Ben Khedda had begun to sidle away from the line of prisoners. "Where the hell do you think you're going?" Scratchard snapped in Arabic. "Corporal, get another set of leg irons and clamp him onto his buddy there. If he's so copping hot to be here, he can stay till the captain says otherwise."
The sergeant paused, looking around the circle of eyes focused nervously on him. More calmly he continued, "The Bordj is clear. The captain's up from the tunnel, but it'll be a while before he gets here—they came up somewhere in West Bumfuck and he's borrowing a skimmer from First Platoon to get back. We'll wait to see what he says." The first sergeant stared at Ali ben Cheriff, impassive as the wailing traitor was shackled to his right leg. "We'll wait till then," the soldier repeated.
Mboya lifted the nose of his skimmer and grounded it behind the first of the waiting gun-jeeps. Sergeant Scratchard trotted toward him from the direction of the prisoners. The non-com was panting with the heat and his armor; he raised his hand when he reached the captain in order to gain a moment's breathing space.
"Well?" Mboya prompted.
"Sir, Maintenance called," said Scratchard jerkily. "Your brother, sir. They think he's coming to see you."
The captain swore. "All right," he said, "if Juma thinks he has to watch this, he can watch it. He's a cursed fool if he expects to do anything but watch."
Scratchard nodded deeply, finding he inhaled more easily with his torso cocked forward. "Right, sir, I just—didn't want to rebroadcast on the Command channel in case Central was monitoring. Right.
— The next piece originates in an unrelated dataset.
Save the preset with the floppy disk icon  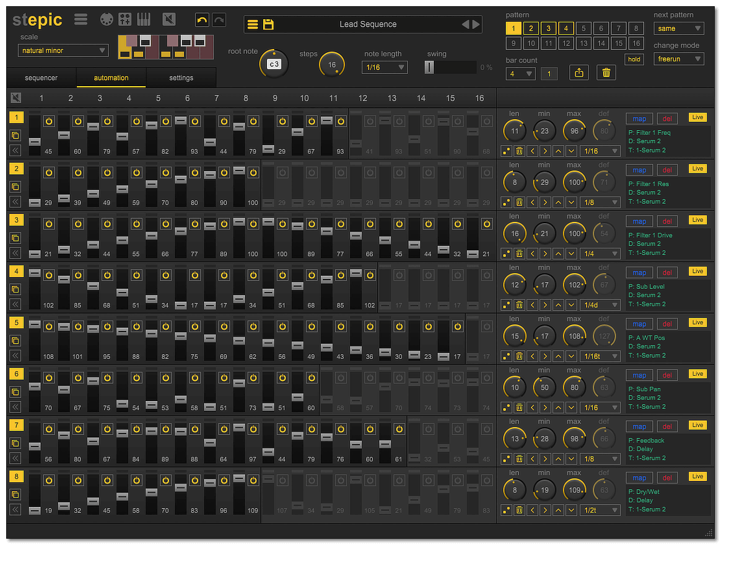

And then there's that rag-head, ben Khedda—I caught him talking to green-hat over there and thought he maybe ought to stay. For good."
Captain Mboya glanced at the prisoners. The men of Headquarters Squad still sat a few meters away because nobody had told them to withdraw. "Get them clear," the captain said with a scowl. He began walking toward the line, the first sergeant's voice turning his direction into a tersely-radioed order. Somewhere down the plateau, an aircar was being revved with no concern for what pebbles would do to the fans. Juma, very likely. He was the man you wanted driving your car when it had all dropped in the pot and Devil took the hindmost.
"Jack," the captain said, "I understand how you feel about ben Khedda; but we're here to do a job, not to kill sons of bitches. If we were doing that, we'd have to start in al-Madinah, wouldn't we?"
Mboya and his sergeant were twenty meters from the prisoners. The Kaid watched their approach with his hands folded within the sleeves of his jellaba and his eyes as still as iron. Youssef ben Khedda was crouched beside him, a study in terror. He retained only enough composure that he did not try to run—and that because the pressure of the leg iron binding him to ben Cheriff was just sharp enough to penetrate the fear.
A gun-jeep howled up onto the top of the plateau so fast that it bounced and dragged its skirts, still under full throttle. Scratchard turned with muttered surprise. Captain Mboya did not look around. He reached into the thigh pocket of his coveralls where he kept a magnetic key that would release ben Khedda's shackles. "We can't just kill—" he repeated.
"Now, God, now!" ben Khedda shrieked. "He's going to kill me!"
The Kaid's hands appeared, the right one extending a pistol. Its muzzle was a gray circle no more placable than the eye that aimed it.
Mboya dropped the key. His hand clawed for his own weapon, but he was no gunman, no quick-draw expert. He was a company commander carrying ten extra kilos, with his pistol in a flap holster that would keep his hand out at least as well as it did the wind-blown sand. Esa's very armor slowed him, though it would not save his face or his femoral arteries when the shots came.